No podía llamarla, no había tenido tiempo de aprenderse su número de memoria. Su única opción era ir a verla. Ahora mismo.

—No, de verdad, no es necesario. —Vio que la mujer iba a insistir y la interrumpió—. Lo siento mucho, pero tengo que irme. —Miró al niño—. Ve con cuidado, chaval.

El niño asintió y José Antonio se puso a correr. Si quería llegar a tiempo de coger un tren o un avión rumbo a Cádiz, tenía que apresurarse y llegar al piso de Alexia cuanto antes.

Ella no estaba en casa.

Llamó al timbre varias veces y se esperó tanto como pudo sentado frente al portal, pero Alexia ni le abrió ni apareció. El piso, podía oírlo a través de la puerta, estaba completamente en silencio, y tampoco entró o salió nadie de los pisos vecinos.

—Mierda —farfulló en voz alta—. Mierda.

Se levantó resignado. No podía pasarle una nota por debajo de la rendija diciéndole que había tenido que irse a Cádiz porque su padre había fallecido. Eso la asustaría y, además, él quería tener esa conversación mirándola a los ojos u oyendo su voz. Resignado, abandonó el edificio donde vivía Alexia y se dijo que cuando llegase a Cádiz buscaría una tienda de teléfonos móviles y pediría urgentemente que le duplicasen el que había sufrido el accidente. Seguro que había una manera de recuperar toda la información.
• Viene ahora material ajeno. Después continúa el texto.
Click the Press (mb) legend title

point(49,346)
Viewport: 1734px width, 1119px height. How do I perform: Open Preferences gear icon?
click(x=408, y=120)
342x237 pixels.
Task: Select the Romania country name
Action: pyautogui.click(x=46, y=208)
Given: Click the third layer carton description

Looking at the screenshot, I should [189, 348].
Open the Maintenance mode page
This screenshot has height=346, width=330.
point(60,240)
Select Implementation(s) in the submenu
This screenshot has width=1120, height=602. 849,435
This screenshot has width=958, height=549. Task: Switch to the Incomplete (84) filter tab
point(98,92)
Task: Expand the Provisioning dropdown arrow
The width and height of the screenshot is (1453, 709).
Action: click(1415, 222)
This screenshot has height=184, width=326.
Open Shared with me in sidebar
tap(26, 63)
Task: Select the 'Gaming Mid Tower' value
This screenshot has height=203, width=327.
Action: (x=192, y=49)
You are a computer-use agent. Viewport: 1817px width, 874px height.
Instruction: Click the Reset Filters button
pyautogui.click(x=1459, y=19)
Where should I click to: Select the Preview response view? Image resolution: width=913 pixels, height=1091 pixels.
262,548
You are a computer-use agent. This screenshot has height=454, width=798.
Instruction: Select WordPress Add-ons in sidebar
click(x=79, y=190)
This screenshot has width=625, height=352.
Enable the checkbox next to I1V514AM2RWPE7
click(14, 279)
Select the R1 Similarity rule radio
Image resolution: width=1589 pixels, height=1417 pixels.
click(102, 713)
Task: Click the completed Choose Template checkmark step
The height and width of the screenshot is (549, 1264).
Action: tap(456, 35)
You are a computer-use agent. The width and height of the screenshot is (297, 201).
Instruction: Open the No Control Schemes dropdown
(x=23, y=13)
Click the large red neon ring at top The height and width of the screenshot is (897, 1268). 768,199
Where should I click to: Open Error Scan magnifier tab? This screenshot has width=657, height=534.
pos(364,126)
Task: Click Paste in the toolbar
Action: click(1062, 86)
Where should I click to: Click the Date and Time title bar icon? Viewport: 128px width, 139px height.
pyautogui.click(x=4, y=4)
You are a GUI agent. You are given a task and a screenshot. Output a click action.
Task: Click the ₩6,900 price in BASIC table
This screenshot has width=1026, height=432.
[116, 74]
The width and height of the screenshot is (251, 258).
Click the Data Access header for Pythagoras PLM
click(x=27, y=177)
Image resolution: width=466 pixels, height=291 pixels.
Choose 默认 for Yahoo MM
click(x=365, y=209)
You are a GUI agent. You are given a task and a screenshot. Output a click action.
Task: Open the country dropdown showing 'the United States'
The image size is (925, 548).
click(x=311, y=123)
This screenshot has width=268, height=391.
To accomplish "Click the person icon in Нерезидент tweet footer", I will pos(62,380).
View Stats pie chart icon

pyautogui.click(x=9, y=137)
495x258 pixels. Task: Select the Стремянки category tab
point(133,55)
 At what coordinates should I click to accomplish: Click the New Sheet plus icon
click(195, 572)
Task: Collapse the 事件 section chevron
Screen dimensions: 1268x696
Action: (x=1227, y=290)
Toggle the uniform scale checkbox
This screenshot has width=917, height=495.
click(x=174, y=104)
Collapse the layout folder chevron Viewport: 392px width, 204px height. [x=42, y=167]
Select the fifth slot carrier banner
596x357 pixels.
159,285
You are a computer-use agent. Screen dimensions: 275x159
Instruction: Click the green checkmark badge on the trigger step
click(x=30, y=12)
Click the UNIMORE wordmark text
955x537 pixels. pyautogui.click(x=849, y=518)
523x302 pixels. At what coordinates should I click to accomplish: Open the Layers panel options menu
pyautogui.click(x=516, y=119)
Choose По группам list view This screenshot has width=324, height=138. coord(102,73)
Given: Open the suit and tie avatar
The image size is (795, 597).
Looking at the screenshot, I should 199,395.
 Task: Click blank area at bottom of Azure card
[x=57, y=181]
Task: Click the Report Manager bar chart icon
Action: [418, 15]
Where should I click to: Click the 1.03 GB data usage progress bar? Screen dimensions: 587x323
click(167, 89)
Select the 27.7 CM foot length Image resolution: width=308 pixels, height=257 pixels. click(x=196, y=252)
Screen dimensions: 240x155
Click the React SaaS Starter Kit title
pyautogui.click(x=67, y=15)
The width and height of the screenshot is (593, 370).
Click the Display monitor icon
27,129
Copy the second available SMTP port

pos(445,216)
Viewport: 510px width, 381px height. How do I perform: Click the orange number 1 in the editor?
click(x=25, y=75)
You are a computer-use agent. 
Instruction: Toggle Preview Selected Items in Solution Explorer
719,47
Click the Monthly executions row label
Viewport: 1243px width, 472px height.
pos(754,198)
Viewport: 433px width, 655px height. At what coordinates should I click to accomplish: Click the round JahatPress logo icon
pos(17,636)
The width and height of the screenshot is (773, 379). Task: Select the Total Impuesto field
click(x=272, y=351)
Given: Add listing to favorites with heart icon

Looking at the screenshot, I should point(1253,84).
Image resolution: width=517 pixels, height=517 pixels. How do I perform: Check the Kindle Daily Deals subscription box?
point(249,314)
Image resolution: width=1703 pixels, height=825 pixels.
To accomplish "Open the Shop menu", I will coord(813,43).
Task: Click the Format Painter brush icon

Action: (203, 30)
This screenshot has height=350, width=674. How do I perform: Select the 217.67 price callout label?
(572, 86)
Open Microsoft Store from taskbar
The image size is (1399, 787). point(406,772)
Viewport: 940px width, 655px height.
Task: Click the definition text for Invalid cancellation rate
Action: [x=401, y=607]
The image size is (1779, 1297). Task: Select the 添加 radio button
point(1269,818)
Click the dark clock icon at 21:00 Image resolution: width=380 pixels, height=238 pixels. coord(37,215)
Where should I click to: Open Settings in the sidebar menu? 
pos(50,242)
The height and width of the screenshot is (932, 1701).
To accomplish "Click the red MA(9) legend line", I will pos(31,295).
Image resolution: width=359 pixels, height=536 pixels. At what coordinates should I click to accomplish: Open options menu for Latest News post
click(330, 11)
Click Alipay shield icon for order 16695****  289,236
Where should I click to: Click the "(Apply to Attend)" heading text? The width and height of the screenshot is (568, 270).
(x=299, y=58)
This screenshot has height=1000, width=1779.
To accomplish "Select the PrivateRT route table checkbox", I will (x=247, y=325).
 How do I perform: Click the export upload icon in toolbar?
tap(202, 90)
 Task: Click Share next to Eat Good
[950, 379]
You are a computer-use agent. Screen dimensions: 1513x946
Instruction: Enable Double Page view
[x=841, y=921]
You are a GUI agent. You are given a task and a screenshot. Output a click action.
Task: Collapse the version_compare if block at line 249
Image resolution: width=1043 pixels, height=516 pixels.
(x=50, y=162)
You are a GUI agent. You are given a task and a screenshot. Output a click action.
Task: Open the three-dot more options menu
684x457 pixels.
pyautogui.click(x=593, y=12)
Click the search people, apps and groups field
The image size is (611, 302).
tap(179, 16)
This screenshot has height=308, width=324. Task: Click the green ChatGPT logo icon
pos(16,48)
Tras invertir cinco minutos en preparar el equipaje, fue a la estación y por fin tuvo algo de suerte: en el primer andén había un tren a punto de partir hacia Cádiz. Compró el billete y se sentó.

La muerte de esa niña en el hospital, la noche que había pasado con Alexia, la muerte de su padre, la voz de Gabriela llena de lágrimas… los recuerdos se mezclaron en su mente. Fue extenuante, y al final José Antonio se rindió al sueño.